Implications for Resource Utilization on Mars: Recent Discoveries and Hypotheses

£5.00

F. Bernadini et al. (2018), JBIS71, pp.186-189

Refcode: 2018.71.186
Keywords: Water ice, ISRU (in situ resource utilization), Human landing site, Propellant production, Debris -overed glaciers

Abstract:
Mars keeps proving to be the best candidate for the next step in human exploration: it is a complex frozen planet that offers innumerable research opportunities as well as all the raw materials to sustain a permanent presence on its surface. In addition, pictures obtained from orbiting spacecraft, as well as those from robotic surface explorers, show places worth seeing with human eyes, with a beauty and a complexity that needs to be appreciated by an inquiring and appreciative mind.
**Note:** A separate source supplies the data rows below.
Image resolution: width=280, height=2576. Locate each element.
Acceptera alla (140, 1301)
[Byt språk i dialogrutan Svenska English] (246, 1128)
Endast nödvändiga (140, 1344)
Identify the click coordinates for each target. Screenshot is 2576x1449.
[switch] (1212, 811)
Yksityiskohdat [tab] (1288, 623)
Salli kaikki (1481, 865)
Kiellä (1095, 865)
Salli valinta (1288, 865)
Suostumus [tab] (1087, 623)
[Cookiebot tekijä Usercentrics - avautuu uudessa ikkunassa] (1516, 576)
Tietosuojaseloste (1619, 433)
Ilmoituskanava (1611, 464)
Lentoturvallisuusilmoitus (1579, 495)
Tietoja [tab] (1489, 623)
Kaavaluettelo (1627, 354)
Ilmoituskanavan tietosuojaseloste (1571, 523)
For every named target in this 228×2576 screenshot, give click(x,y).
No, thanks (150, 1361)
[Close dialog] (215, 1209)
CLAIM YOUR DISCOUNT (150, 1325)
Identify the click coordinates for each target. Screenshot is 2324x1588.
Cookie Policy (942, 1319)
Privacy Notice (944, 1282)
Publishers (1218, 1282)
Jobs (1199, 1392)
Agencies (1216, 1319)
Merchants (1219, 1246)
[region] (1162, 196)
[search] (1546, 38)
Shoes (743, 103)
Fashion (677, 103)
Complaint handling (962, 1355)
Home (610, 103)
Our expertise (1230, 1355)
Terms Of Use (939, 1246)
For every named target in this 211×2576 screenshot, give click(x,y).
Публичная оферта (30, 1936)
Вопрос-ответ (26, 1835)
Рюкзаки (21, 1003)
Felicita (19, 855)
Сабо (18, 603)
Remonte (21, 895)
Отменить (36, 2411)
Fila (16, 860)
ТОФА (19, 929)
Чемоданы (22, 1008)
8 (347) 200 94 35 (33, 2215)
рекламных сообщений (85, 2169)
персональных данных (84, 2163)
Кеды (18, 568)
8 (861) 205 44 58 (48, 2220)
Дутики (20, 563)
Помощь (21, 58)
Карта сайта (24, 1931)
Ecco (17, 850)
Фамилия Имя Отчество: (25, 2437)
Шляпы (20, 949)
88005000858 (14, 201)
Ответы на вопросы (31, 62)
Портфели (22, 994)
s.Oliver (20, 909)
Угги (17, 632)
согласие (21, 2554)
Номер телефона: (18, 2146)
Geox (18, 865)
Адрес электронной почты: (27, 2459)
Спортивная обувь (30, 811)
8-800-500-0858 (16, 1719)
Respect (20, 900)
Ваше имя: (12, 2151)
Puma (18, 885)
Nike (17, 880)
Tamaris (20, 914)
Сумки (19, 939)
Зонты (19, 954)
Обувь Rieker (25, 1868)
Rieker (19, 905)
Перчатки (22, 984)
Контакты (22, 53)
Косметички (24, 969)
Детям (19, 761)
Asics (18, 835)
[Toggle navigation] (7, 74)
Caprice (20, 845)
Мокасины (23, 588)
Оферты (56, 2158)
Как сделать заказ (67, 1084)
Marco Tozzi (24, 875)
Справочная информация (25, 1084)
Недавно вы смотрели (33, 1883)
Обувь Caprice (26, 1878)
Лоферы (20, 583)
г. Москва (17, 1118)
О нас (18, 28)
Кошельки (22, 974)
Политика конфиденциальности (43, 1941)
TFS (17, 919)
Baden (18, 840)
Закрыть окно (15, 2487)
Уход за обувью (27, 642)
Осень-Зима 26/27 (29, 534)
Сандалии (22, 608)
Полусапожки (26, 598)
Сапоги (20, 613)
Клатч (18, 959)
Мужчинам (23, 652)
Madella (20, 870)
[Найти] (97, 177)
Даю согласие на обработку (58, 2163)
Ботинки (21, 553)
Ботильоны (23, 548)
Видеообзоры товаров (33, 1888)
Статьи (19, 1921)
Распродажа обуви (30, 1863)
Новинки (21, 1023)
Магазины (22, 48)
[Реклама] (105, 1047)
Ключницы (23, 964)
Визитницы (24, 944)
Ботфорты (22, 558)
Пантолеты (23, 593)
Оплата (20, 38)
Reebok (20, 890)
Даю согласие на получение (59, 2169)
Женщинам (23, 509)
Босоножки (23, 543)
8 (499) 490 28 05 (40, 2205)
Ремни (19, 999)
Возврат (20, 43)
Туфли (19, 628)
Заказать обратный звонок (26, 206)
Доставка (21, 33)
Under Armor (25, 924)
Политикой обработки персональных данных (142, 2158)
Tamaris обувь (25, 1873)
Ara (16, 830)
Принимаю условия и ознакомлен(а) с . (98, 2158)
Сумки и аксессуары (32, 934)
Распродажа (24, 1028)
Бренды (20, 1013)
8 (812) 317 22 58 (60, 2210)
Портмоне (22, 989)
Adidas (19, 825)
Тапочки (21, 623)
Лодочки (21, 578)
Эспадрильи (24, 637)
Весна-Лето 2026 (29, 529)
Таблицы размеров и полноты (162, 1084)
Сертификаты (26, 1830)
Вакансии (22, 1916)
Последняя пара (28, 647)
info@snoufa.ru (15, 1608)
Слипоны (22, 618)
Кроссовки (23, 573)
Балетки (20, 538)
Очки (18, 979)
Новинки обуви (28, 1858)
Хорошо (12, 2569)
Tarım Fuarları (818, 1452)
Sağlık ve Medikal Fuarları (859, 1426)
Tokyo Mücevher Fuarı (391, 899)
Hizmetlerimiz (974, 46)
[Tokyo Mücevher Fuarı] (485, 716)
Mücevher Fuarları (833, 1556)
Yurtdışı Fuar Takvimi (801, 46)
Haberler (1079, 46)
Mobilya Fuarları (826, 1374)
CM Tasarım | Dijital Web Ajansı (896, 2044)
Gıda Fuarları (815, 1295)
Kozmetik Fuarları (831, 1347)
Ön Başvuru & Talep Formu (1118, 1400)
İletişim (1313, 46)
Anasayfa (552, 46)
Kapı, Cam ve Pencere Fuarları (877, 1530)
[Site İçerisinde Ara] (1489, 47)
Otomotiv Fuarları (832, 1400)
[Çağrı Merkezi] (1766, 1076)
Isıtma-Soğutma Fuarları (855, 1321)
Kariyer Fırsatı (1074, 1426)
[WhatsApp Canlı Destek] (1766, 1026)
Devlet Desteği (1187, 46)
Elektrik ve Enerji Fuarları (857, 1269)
While plans for exploring Mars have been postponed for years, we are now living in a very fortunate moment of human history in which we can look seriously at a celestial body as a place in which to live using local resources, both to sustain life and to produce energy, propellants and tools. The enabling ingredient in this scenario is the availability of water, and recent discoveries have provided new options that are defining a new paradigm for human exploration. After years of scientific exploration, it is indeed now time for prospecting and the first extractions of precious resources on which to base the future of human exploration of Mars: it is no longer merely visionary thinking, but a true practical possibility that is changing the rules of the game dictated so long ago.